Regarding copyright, Meta claims that the pre-trained models all use public or company-owned material.
This is not the only text to audio AI tool. Previously, Google also introduced the MusicLM model.
Google Develops MusicLM, Can Turn Text into Music
It is known, Google is developing an experimental AI application that allows users to turn their ideas into music based on text descriptions, namely MusicLM.
Based on the information quoted from Android Police, Thursday (1/6/2023), the concept of MusicLM is not much different from how the Google or Microsoft chatbots work, which respond according to user commands.
Through their official blog, Product Manager of Labs, Kristin Yim, and Product Manager of Google Research, Hema Manickavasagam, announced that registration for MusicLM has started.
This app is said to be an experimental tool that can turn text commands into music. For example, when a user types “Soulful jazz for dinner,” the tool will generate music according to the description.
The blog also explains that MusicLM will send two versions of music and users can choose the one they like more. This is done to help AI models improve their ability to produce music.
However, Google has also anticipated similar concerns with other AI tools, namely abuse that harms artists. Google claims it has worked to make its tools "responsible innovation."

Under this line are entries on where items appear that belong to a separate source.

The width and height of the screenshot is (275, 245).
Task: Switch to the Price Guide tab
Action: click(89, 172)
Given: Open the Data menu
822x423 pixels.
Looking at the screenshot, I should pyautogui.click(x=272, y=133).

Cooperation with Musicians
To create a tool that fits that vision, Google says the company is working with a number of musicians. "We believe responsible innovation doesn't happen in isolation."

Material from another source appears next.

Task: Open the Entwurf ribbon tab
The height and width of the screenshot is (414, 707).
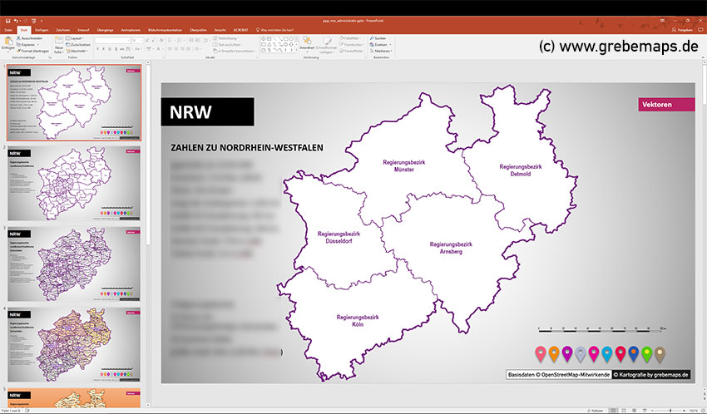Action: tap(82, 29)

"We've worked with musicians like Dan Deacon and hosted workshops to see how this technology can empower the creative process," the company wrote on its official blog.
To support future research, Google has also released MusicCaps publicly, which is a data set containing about 5 thousand pairs of music and text, with text descriptions provided by experts.
According to Google, MusicLM can help users express their creativity, whether they are beginners or professional musicians.